─── SOURCE MATERIAL ───
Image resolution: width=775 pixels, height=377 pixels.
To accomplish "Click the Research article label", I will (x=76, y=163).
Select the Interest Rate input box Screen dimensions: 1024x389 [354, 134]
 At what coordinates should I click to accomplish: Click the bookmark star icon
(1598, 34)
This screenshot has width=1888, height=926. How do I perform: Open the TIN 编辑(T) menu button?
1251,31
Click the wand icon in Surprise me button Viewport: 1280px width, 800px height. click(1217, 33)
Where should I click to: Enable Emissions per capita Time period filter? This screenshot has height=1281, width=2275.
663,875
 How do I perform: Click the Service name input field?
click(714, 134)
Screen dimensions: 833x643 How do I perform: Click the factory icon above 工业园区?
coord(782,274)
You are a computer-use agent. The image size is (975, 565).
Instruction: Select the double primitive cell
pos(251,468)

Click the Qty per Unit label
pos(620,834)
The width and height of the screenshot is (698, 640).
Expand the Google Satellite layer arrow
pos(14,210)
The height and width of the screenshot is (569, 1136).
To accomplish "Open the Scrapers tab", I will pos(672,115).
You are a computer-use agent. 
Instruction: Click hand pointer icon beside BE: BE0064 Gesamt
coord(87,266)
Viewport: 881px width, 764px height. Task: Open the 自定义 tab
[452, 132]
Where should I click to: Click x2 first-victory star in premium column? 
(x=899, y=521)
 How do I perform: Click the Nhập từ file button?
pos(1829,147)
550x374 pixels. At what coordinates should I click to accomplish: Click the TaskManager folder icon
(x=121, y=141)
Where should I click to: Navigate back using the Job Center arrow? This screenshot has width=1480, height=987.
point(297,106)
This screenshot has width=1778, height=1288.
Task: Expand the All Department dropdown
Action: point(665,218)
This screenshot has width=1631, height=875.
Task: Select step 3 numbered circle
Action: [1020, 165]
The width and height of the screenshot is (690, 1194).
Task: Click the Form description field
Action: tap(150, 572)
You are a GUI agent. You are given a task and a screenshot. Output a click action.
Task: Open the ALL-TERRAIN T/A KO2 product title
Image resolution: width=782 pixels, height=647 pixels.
───
> _EXERCISE DESCRIPTION_: State how many lines of the entries contain the string "field", counting only matches with the same case. Give only the number.

> _ANSWER TO THE TASK_: 2